Novel birthing pains

Just finished and published my fifth novel, Fountain of Souls. You'd think by the fifth it would have been smooth sailing, but no. Several times I scrunched up huge chunks of the book and recycled it! Took nine months and then some to feel I had accomplished what I had set out to do, write something worth reading, something with smarts and soul.

A writer friend of mine asked me my (sometimes painful) process of novel-birth, and since others might be interested, I've detailed it below:

starts in my head. there has to be the grip of an idea or emotion that draws me toward it, a draw that must be sustainable for months if not years (initially could be a good title or first chapter or turn of phrase or interesting character to explore).

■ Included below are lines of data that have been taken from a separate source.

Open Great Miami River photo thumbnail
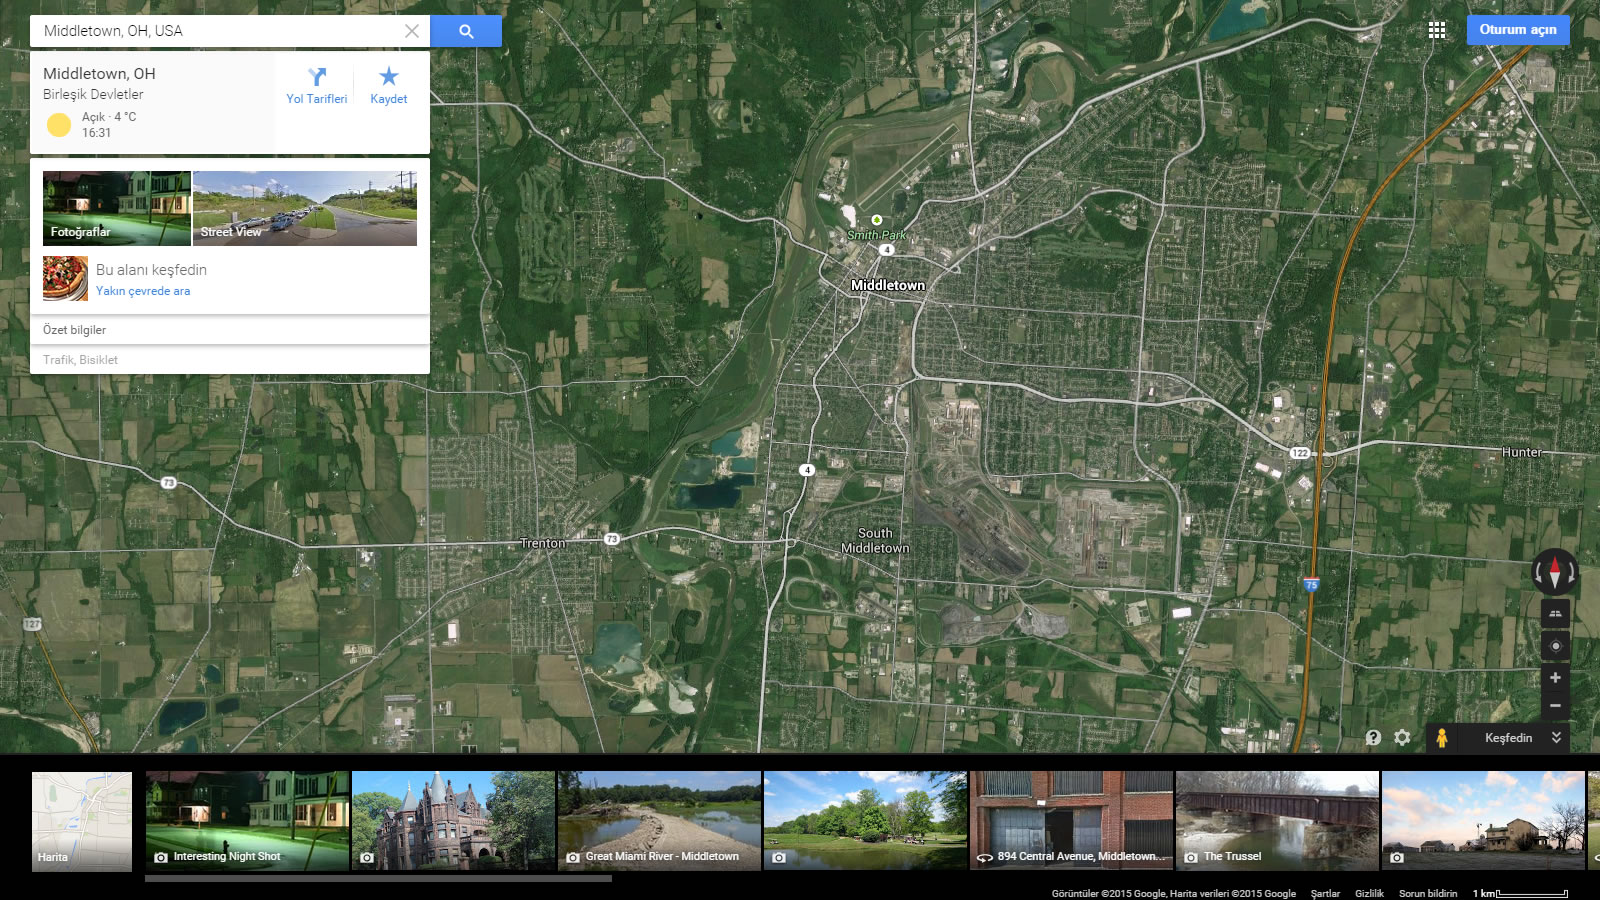The width and height of the screenshot is (1600, 900). point(659,820)
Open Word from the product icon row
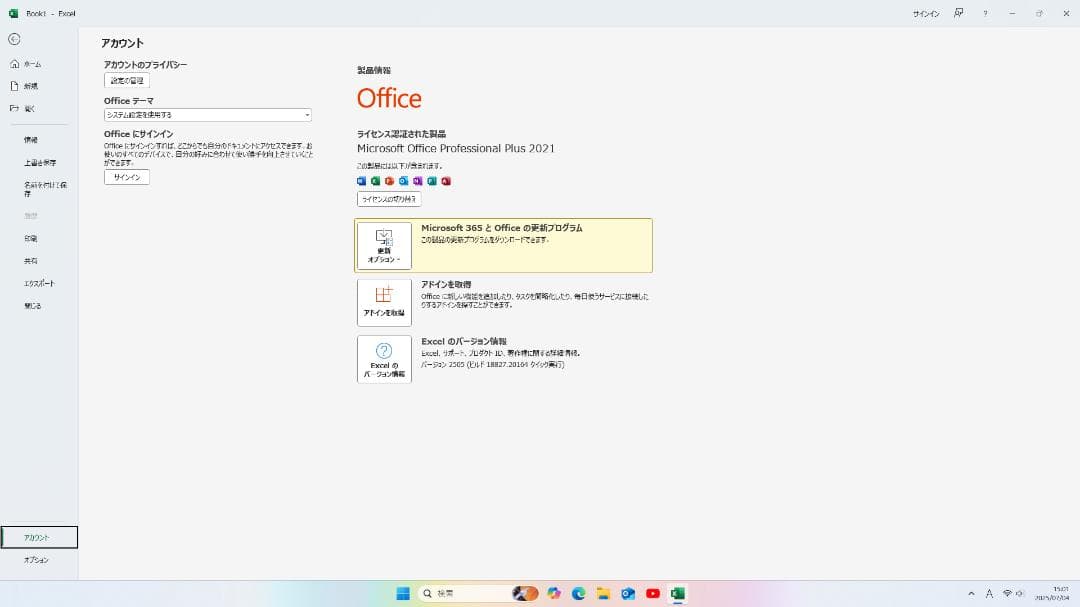Viewport: 1080px width, 607px height. pyautogui.click(x=362, y=181)
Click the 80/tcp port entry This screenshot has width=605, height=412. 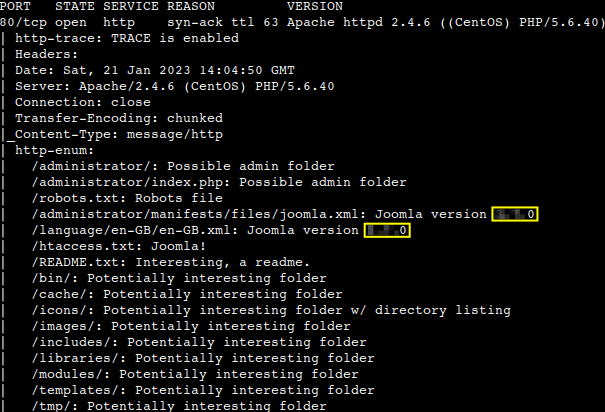tap(24, 22)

then my characters - I need a good feel for my main character(s) - sketch them out a bit, what they look like, their personalities and motivations - they become companions as you know (this is ongoing)

sketch my main themes - usually there are 2 or 3 that are part of the draw of the story for me and the reader - the theme can be a quest (like what is a soul?) and I may not have the answer at the beginning, hopefully by the end I have at least explored to the reader's satisfaction the theme

I ponder "the story" taking long walks, in the shower, wherever, and make notes of incidents that I want to happen, things I want my characters to say (this is ongoing thruout the writing of the book). I write snippets but really I am still gestating the story at this point

I write an outline of some kind - I have done a single page outline, and I have done a chapter 1 this happens, chapter 2 this happens all the way to chapter 20 (which usually expands to 40 or so short chapters). Either approach can work, a one or two page sketch of what you want to happen, or an outline broken into chapters. Maybe start with the sketch and then turn that into a chapter by chapter breakout. These "outlines" are guides only, and I freely change them as I write and get a better understanding of my story

I gestate more - take a trip for location ideas (like to Iceland for Fountain of Souls) - letting the story grow inside me - this can take two or three months

At some point I begin to write, pondering the story as I write it, concentrating less on the "writing" than on the storytelling initially, unless I feel especially inspired/poetic that day. What I mean is that the way I write typically is minimally, then return when doing drafts to flesh out the writing, the characters, adding "moments" (hopefully inspired moments).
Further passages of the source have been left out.